The Voice of Success

A Woman's Guide to a Powerful and Persuasive Voice

The Voice of Success

Author: Joni Wilson
Pub Date: August 2009
Your Price: $17.95
ISBN: 9780814412800
Format: Paper or Softback


Excerpt

1

‘‘Can We Talk?’’

An Overview

I was presenting a workshop on Voice Survival at the National Speakers Association Conference in Hollywood, California,

when one of the female presenters approached me in the hallway. ‘‘Joni, can you help me?’’ she asked in a raspy voice,

‘‘My speech is in two hours and I don’t know what to do . . . I have to speak in front of eight hundred professional speakers and my voice is completely gone.’’ She stared at me hopefully, waiting for my answer.

Stop right there and hold that thought while I backtrack eight years to the time when I had just finished writing my first book on voice. Having spent the weekend in an inspiring motivational seminar with Mark Victor Hanson and Jack Canfield, the authors of all those Chicken Soup for the Soul books, I was flying high with enthusiasm and untapped potential. I was ready to establish myself as the voice expert—not just another voice teacher.

In the years that followed that powerful weekend, I attended many workshops and conferences, sometimes as the presenter/speaker and sometimes as an attendee. At many of the events, following my presentation on voice techniques, women—speakers and business professionals—often approached me looking for answers to what seemed to be their never-ending voice problems.

As my reputation as a voice expert grew, I received telephone calls and e-mails at all hours of the day and night from women searching for answers to those success-robbing voice dilemmas that seemed to pop up at the worst possible times. The problems, which ranged from chronic vocal fatigue to total voice loss, often occurred for no apparent reason. But, of course, there is always a reason.

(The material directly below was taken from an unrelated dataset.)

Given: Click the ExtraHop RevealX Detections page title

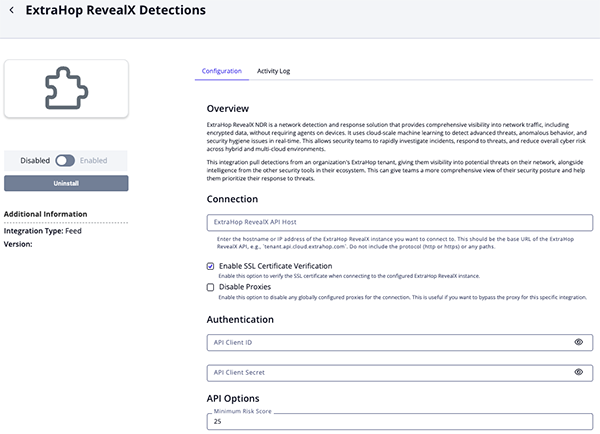Looking at the screenshot, I should tap(114, 11).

Over the years, I’ve worked with female teachers, lawyers, politicians, speakers, singers, business executives, media professionals, and even stay-at-home moms. They were all experiencing voice problems caused by straining their voices as they tried to be heard above life’s boisterous noise and chatter. I understood their frustration because I too had lost my voice at a pivotal time in my life, and that catastrophe almost ended my singing and acting career just as it was about to take off. I was twenty years old, singing in Las Vegas with the world by the tail, when my voice problems began. I had just been booked as an opening act for Elvis (the real one!), and people were actually coming to see me. I had wonderful opportunities flying at me from all directions and a secret fear—that I could not trust my voice to be there when I needed it—which kept me from acting on any of them. Like most women with voice problems, I just kept pushing my poor, abused voice by tightening, forcing, and strangling it into submission. In my ignorance, I actually believed that I could make my voice perform by pushing it harder and forcing it to be louder. The frustrating result of all that pushing was, when I

pushed it too hard, my voice would wisely say, ‘‘Enough is enough, Joni,’’ and completely shut down. It would simply thumb its nose at me and take a mini vacation while I canceled gig after gig and missed opportunity after opportunity because I had no voice.

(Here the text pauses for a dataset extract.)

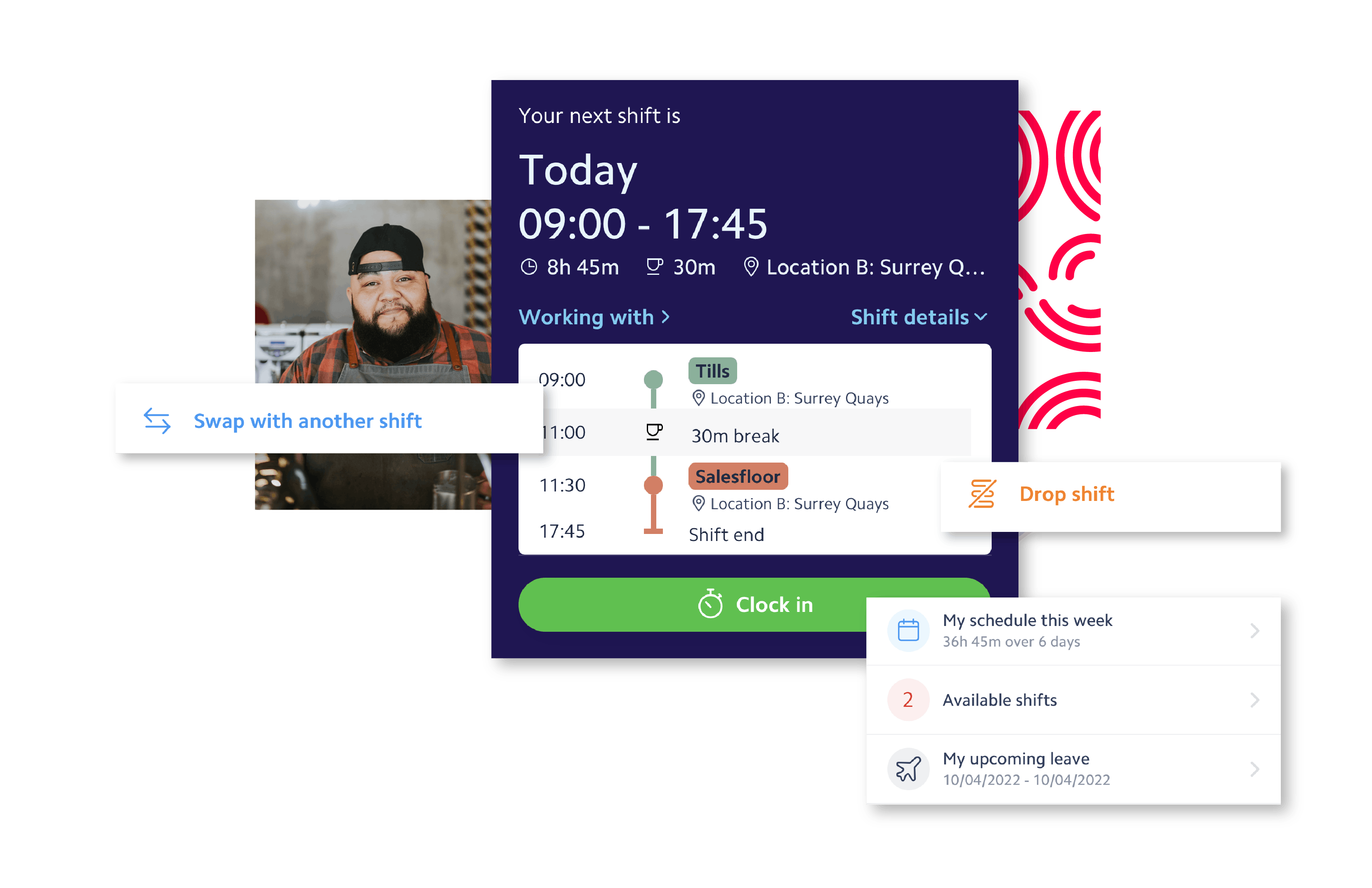
Task: Click the green Tills tag
Action: point(712,371)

Like Aristotle searching for the meaning of life, I went from voice teacher to voice teacher searching for the perfect voice

method to solve my problems. Nothing was working and I was inconsolably turning down those once-in-a-lifetime possibilities, while watching my career sink like the Titanic. My voice had always been the focal point of my work and my true joy in life.

Then, to top it all off, a leading throat specialist dispassionately told me, ‘‘Forget about singing Joni, your voice is shot. Go find another career.’’ Fortunately, I did not take his advice.

Why You Need a Voice Book Designed Especially for Women

It wasn’t until I became a voice teacher eighteen years ago that I realized this problem was not mine alone. I knew there had to be an answer, not only for me, but for all of the women whose livelihoods depended on strong voices that would last for more than a few hours, even when they were overworked and tired. I spent the next eighteen years watching the answers unfold before me, student by student and lesson by lesson. Each person became a link in a chain of events that, I’m happy to say, completely resolved my voice problems as well as those of my clients. My tenacious search for answers paid off. Today my voice is stronger than ever, which is why I know I can help you find your perfect voice—one that will let you share your message with confidence and control.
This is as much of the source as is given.